Gerda Taro was a German-Jewish war photographer, anti-fascist activist, artist and innovator who, together with her partner, the Hungarian Endre Friedmann, was one half of the alias Robert Capa, widely considered to be the twentieth century’s greatest war and political photographer. She was killed while documenting the Spanish Civil War and tragically became the first female photojournalist to be killed on a battlefield. Told through alternating perspectives, this is the story of Gerda Taro and the people who loved her.

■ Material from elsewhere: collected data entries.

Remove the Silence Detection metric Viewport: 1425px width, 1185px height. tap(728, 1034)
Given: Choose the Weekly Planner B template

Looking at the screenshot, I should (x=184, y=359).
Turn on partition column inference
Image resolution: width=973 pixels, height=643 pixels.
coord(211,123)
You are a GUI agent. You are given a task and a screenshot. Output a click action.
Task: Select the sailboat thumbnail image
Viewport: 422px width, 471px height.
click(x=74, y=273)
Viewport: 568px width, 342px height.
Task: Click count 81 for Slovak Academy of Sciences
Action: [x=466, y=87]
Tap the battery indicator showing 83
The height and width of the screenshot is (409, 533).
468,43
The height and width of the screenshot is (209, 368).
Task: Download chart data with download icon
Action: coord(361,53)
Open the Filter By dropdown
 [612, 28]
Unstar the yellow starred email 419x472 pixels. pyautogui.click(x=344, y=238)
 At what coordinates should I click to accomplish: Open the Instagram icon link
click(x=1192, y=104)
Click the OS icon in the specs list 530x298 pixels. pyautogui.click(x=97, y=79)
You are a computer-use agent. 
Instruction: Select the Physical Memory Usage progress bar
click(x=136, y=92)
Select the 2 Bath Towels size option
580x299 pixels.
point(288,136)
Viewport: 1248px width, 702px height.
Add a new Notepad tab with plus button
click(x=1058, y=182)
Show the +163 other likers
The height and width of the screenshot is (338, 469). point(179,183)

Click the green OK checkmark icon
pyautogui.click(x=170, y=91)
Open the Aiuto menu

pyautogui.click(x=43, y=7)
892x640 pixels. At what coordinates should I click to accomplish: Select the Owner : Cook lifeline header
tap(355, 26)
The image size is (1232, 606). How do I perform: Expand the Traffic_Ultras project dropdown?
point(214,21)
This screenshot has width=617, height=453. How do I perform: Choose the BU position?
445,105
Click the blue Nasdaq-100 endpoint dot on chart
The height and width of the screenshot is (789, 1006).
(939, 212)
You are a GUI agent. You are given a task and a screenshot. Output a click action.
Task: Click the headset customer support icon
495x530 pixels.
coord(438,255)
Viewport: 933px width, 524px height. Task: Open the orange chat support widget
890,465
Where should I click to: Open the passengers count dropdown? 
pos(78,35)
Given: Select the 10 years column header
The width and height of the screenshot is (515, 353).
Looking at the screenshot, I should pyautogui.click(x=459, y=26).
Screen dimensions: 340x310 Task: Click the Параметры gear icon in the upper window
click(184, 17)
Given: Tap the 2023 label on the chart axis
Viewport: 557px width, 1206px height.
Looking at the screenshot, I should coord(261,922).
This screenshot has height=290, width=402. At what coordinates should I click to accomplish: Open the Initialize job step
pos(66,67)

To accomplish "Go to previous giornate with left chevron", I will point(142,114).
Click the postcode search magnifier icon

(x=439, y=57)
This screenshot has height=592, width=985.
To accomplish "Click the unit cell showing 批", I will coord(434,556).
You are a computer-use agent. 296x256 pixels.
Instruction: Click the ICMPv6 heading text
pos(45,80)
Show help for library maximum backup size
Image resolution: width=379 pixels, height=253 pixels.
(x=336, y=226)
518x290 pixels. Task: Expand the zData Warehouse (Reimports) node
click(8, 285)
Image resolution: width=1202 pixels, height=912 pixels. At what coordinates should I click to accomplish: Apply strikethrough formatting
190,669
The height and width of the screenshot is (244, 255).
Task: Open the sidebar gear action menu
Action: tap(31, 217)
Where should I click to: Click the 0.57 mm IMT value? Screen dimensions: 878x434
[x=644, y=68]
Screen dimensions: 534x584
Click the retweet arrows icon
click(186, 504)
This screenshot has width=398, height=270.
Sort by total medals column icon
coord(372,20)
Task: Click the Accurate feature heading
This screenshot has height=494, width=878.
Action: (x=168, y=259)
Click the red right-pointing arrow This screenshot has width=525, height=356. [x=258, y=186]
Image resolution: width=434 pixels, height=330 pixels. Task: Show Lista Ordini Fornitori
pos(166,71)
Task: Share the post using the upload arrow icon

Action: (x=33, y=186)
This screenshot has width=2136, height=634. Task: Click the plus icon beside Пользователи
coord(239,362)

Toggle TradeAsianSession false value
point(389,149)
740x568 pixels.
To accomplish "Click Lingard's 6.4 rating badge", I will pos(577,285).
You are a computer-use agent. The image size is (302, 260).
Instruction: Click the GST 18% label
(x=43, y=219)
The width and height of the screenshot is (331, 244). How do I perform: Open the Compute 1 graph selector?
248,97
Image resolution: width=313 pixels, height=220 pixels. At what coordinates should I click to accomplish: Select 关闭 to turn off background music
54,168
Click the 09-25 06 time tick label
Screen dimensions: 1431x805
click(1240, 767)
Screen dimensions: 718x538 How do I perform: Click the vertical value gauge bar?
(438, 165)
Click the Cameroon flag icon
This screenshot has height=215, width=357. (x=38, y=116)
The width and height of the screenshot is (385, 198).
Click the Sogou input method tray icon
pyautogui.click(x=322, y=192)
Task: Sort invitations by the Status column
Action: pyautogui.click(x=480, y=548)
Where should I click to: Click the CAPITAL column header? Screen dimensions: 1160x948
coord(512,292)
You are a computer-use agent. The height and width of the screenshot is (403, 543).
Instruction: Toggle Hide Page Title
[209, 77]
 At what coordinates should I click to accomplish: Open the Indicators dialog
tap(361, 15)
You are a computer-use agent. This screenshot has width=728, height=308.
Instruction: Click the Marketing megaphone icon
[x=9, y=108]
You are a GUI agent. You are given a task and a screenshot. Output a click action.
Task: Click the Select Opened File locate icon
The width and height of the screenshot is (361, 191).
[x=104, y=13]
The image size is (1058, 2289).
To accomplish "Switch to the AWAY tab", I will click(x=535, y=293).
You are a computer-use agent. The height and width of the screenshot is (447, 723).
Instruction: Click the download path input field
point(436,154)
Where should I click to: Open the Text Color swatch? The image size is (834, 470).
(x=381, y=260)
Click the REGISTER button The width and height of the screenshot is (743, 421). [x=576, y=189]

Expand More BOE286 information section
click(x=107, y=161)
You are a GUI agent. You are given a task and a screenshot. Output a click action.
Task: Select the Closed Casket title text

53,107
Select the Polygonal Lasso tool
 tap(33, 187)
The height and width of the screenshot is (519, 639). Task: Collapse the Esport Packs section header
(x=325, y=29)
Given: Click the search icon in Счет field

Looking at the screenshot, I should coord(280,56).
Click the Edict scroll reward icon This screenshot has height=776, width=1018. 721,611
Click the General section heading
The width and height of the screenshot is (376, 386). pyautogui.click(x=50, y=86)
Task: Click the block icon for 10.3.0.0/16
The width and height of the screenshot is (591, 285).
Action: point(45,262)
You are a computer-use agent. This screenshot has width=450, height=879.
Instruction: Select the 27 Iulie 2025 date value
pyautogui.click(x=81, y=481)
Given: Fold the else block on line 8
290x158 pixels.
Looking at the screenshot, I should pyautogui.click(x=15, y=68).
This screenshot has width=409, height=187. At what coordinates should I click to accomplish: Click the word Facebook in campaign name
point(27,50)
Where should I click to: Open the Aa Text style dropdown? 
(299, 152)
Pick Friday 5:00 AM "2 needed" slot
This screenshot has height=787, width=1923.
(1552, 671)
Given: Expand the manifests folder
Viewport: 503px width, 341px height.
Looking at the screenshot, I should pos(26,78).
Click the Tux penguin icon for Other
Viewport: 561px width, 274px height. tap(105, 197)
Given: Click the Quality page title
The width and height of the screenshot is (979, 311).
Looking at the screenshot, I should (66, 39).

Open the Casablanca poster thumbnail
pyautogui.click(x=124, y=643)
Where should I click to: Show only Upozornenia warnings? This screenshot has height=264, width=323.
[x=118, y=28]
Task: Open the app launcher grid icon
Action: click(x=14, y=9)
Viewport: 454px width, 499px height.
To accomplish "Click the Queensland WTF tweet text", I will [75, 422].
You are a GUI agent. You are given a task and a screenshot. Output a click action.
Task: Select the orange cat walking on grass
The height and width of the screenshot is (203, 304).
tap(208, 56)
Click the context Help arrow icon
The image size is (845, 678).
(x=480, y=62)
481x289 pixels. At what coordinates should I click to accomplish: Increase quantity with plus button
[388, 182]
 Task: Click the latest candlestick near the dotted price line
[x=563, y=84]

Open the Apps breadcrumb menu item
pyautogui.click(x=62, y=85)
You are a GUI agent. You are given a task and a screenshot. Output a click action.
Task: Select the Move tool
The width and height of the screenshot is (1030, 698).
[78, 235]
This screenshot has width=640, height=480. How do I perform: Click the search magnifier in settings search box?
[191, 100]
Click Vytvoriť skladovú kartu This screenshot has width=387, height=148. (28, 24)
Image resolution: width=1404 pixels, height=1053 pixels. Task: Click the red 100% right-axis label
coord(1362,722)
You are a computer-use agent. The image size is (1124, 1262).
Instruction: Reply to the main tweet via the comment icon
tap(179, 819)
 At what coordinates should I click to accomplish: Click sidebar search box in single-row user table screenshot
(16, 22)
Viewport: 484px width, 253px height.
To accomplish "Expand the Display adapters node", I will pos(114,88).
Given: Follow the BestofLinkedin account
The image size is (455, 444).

Helen Janeczek joins an illustrious group of novelists who have found a deep wellspring for fiction in the Spanish Civil War ... Rather than tell Gerda’s riveting story in a straight-ahead work of biographical fiction, Janeczek has created the exceptionally intricate The Girl with the Leica, translated by Ann Goldstein and winner of the prestigious Strega Prize, in which she portrays Gerda through the eyes of three people who loved her, true-life individuals with extraordinary stories of their own ... Janeczek’s demanding, allusion-saturated, multiperspective novel portrays a circle of valiant dissidents and ventures into many spheres, but the focus always swings back to resplendently determined, courageous, and creative Gerda.
Left to mourn Gerda are partner Endre Friedmann, who went on to claim the name Robert Capa; an old female friend; and two ex-lovers, including Dr. William Chardack, later known as the pioneer of the implantable pacemaker. Their remembrances of Gerda are told here in alternating chapters ... a work filled with impenetrable prose, scant action, and an unsatisfying portrait of a woman with a brief, if eventful and interesting life.
For long stretches, little happens. Gerda is seen only through a glass darkened by resentment. But the chief hurdle for readers of English is the prose. Surprisingly, Goldstein's translation fails to unknot frequent syntactic snarls ... Flirts dangerously with unreadability.